# Project: NAS Corner.



## Yukikaze (Jun 28, 2009)

So, my best buddy's birthday is coming up. He has trouble with his g/f lately, and needs a good doze of cheering up, along with more storage space for all his downloading needs (The 1Tb external HDD he has ain't cutting it - 1080p content eats up space like candy). So I decided to drag him in for a little modding experience to keep his mind off things, and to provide him with a birthday present.

My D945GCLF came back from the RMA today, and finally it will be used for something. A while ago, I looked at a simple corner shelf, not unlike this one, just a lot thinner:






And then the thought hit me. Grab a pair of those thinner corner shelves and use them as the top and bottom (or the left and right, after all it can be placed both == or || in direction) of a nifty looking case. The D945GCLF only has two SATA ports, but it has another IDE connector, and a place nearby sells a converter to turn an IDE connector to a pair of SATA ports. Granted, speed isn't great, but for large, slow, quiet, "green" drives, it isn't an issue. When it is done, connect it to my buddy's network and voila, extra space.

So, the idea is to grab two shelves and mod them into a box containing up to three drives (Fourth drive slot will be used for a CF card or a slim laptop HDD to store the OS on, since I don't want to store it on the storage drives for easy replacement/removal of the drives themselves), while keeping it reasonably slim. I have a flat PSU from a Dell Optiplex I gutted a while ago (Sold the innards in a non-slim Dell case, along with my ancient 9800Pro for 100$) which will suit this just fine. I am still thinking what I'll use to close the gap between the two shelves, wood is easy, especially if I opt for balsa which is easy to bend (well, in one direction), but I am having an idea to use coke/beer cans for the material. Might be interesting to work with that. Gonna paint over it anyways.

Save for the case material and the HDDs and converters I have pretty much all I need (PSU, memory, mobo) already here:
Intel D945GCLF w/Atom 330
OCZ Value 1Gb DDR2 800Mhz
16Gb SD card for the OS
Dell Optiplex 180W PSU

I'll get the shelves on Wend. after my "Fundamentals of Modern Physics" exam. I'll try to draw out the component arrangement and have pics up on the weekend. Now I just need to notify my buddy he's been enrolled into one of my nusty projects 

So, what do you guys think ?


----------



## lemonadesoda (Jun 28, 2009)

Nice idea. What's also nice is you can make it a "long case" and fit in whatever you want.

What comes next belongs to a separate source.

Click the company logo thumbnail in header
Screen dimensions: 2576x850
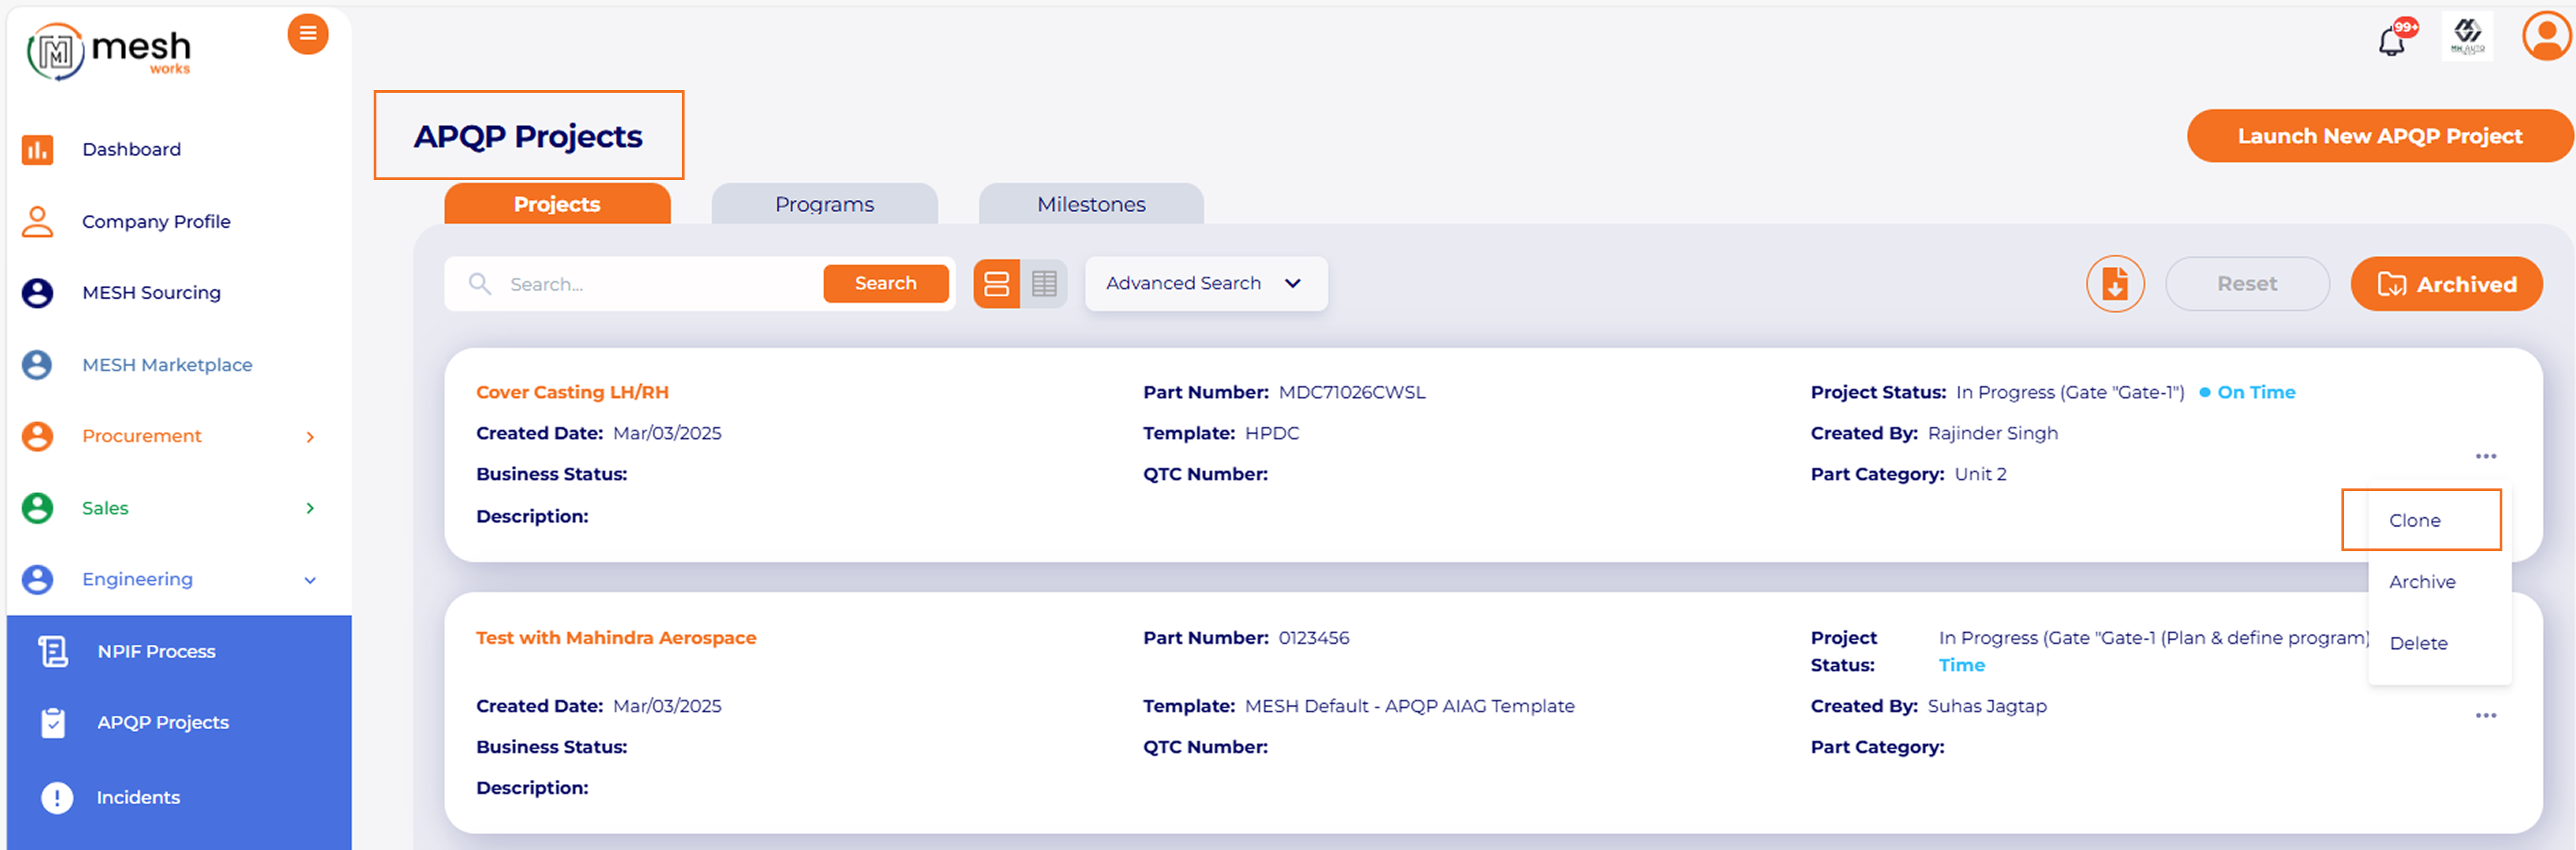(2467, 37)
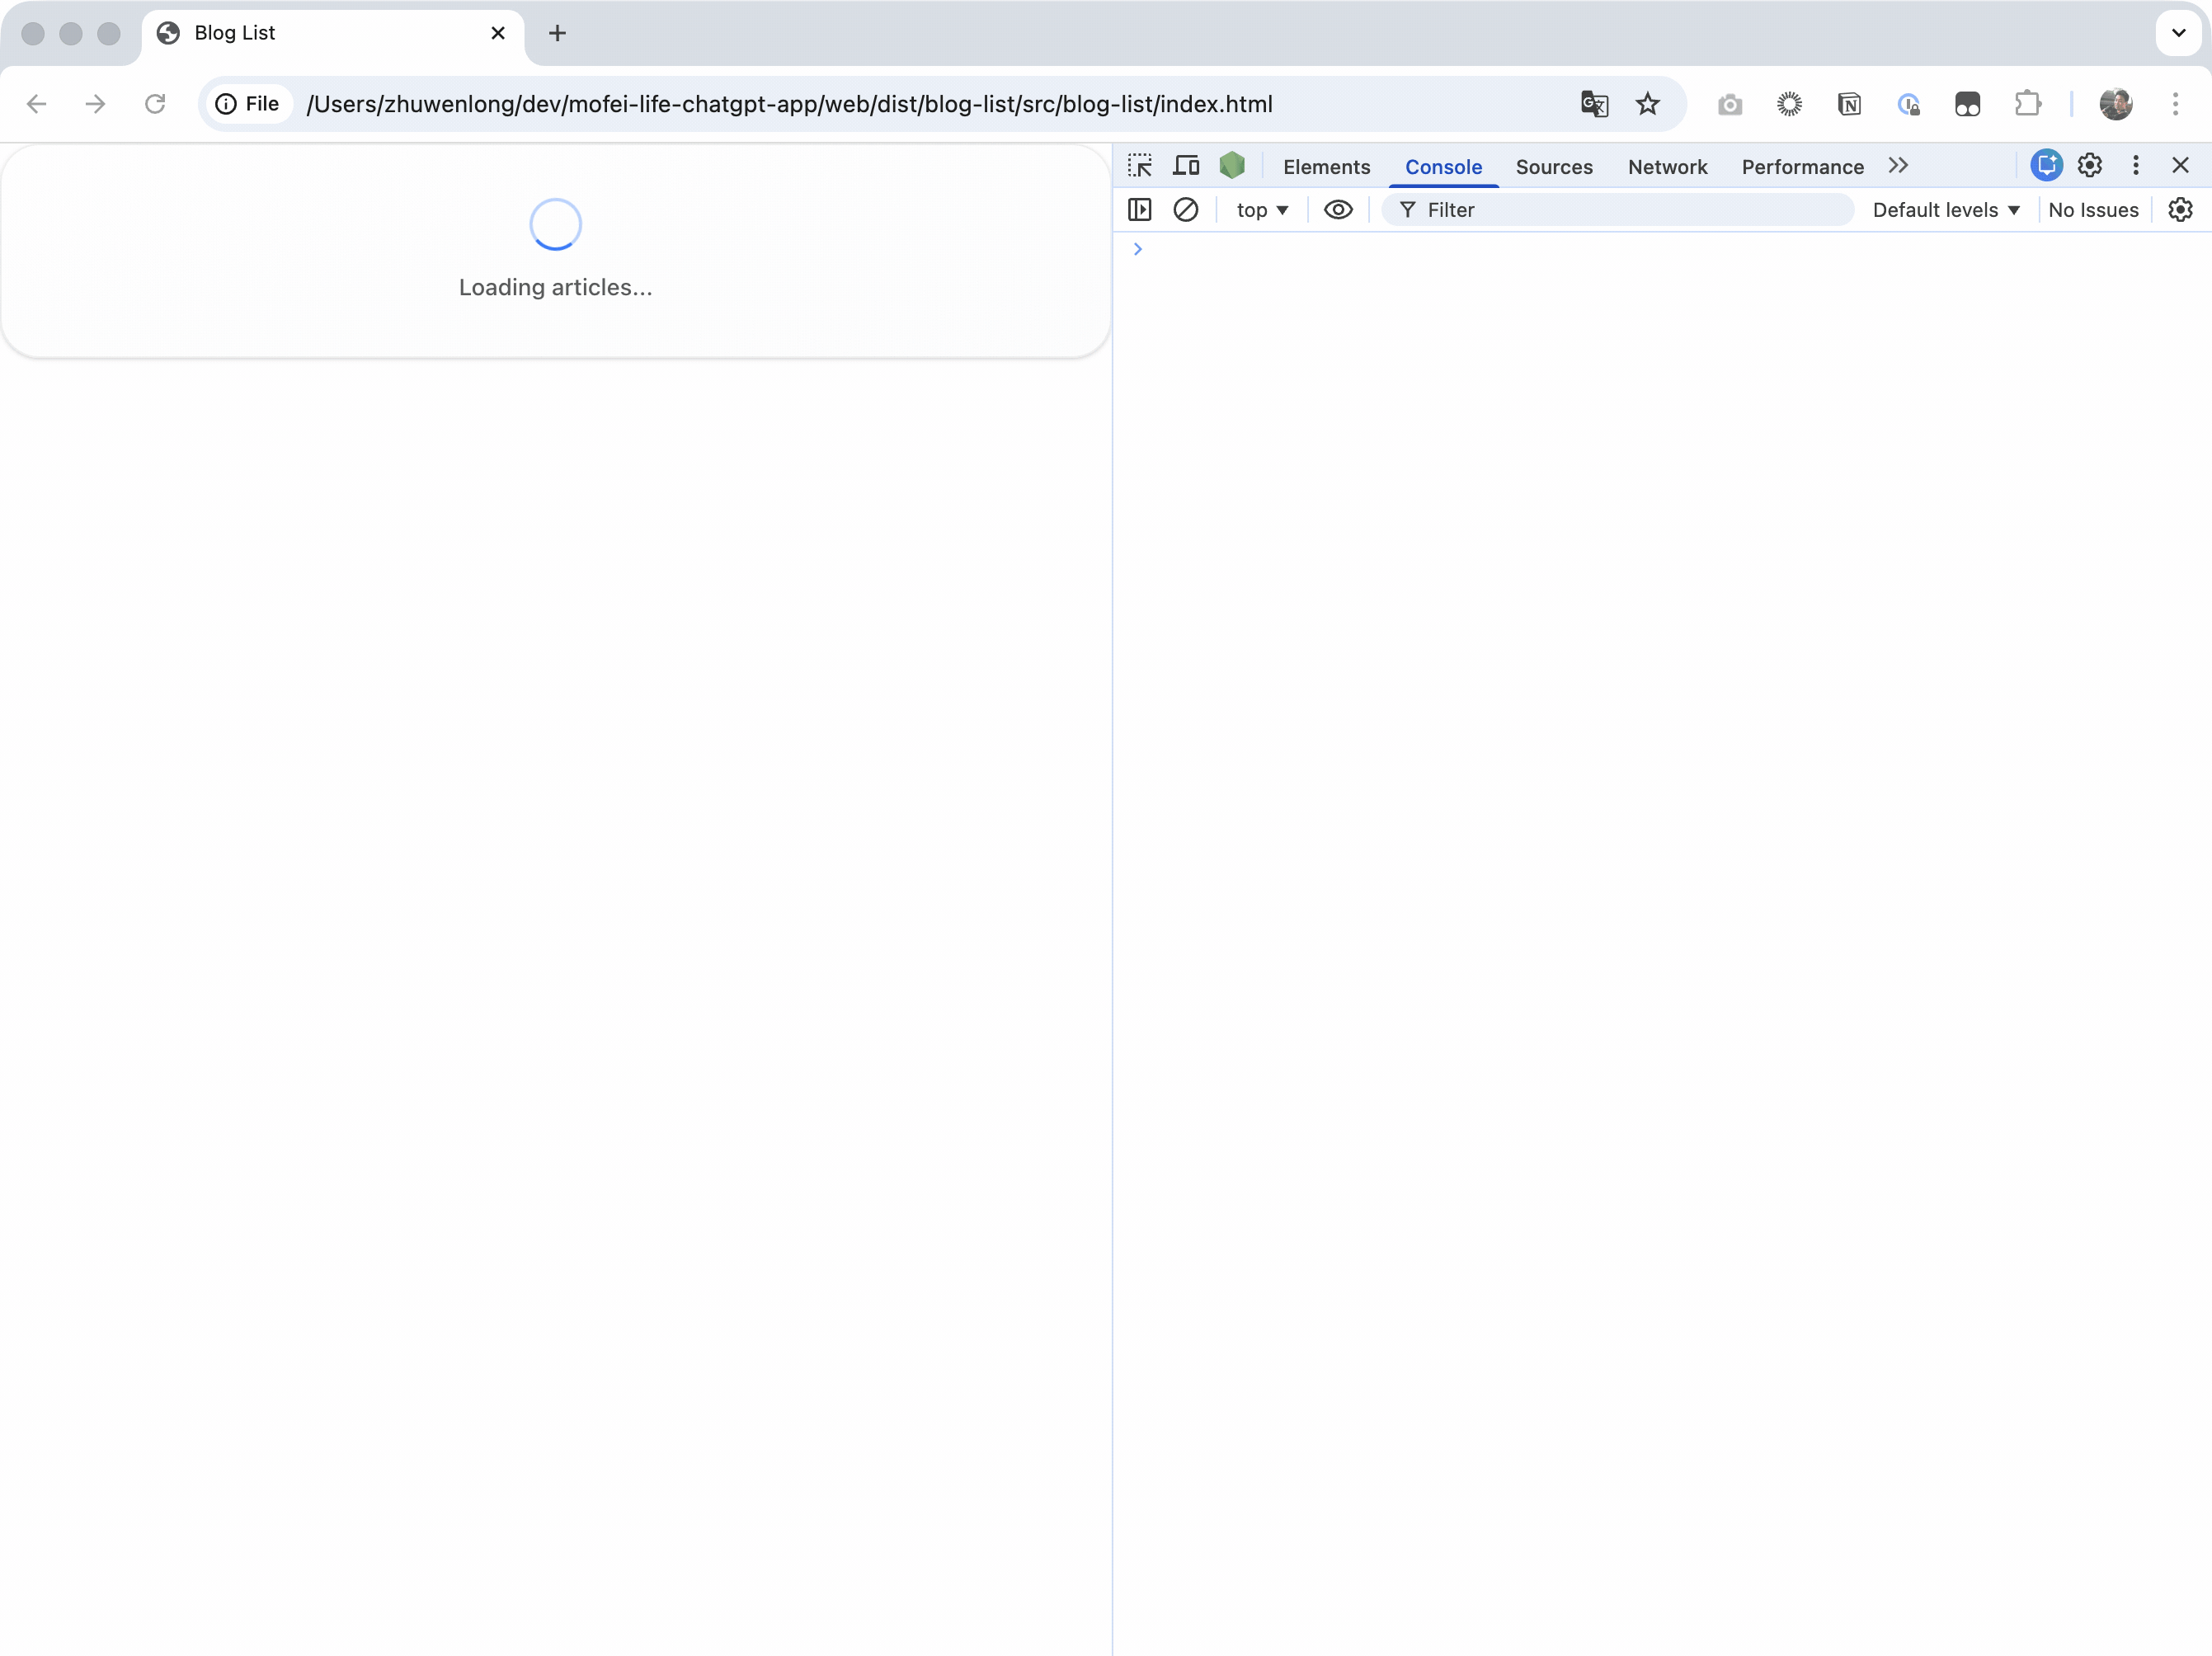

Only issue is cable-spaghetti. Wireless NAS sucks... so you will need power and ethernet.


----------



## Yukikaze (Jun 28, 2009)

lemonadesoda said:


> Nice idea. What's also nice is you can make it a "long case" and fit in whatever you want.
> 
> Only issue is cable-spaghetti. Wireless NAS sucks... so you will need power and ethernet.



Well, it will have both, obviously. But I'll keep it tidy. I am toying with the idea to make it an actual shelf (If it will be used as such or not isn't important. the idea is neat) by attaching the cables in a way they'll have two options, to go either out the back, or downward.

Might be interesting to try.


----------



## Kreij (Jun 28, 2009)

Idea :

Use a larger corner shelf. Enclose the NAS device in something (wood case, metal etc,) and then on the outside put CD/DVD racks. Make the whole container swing back and forth (at 90 degress) so he can also use it for CD/DVD storage. 

You wanted crazy ideas, no ?


----------



## Yukikaze (Jun 28, 2009)

Kreij said:


> Idea :
> 
> Use a larger corner shelf. Enclose the NAS device in something (wood case, metal etc,) and then on the outside put CD/DVD racks. Make the whole container swing back and forth (at 90 degress) so he can also use it for CD/DVD storage.
> 
> You wanted crazy ideas, no ?



I am not 100% I understand your idea. Where would those DVD racks go ?


----------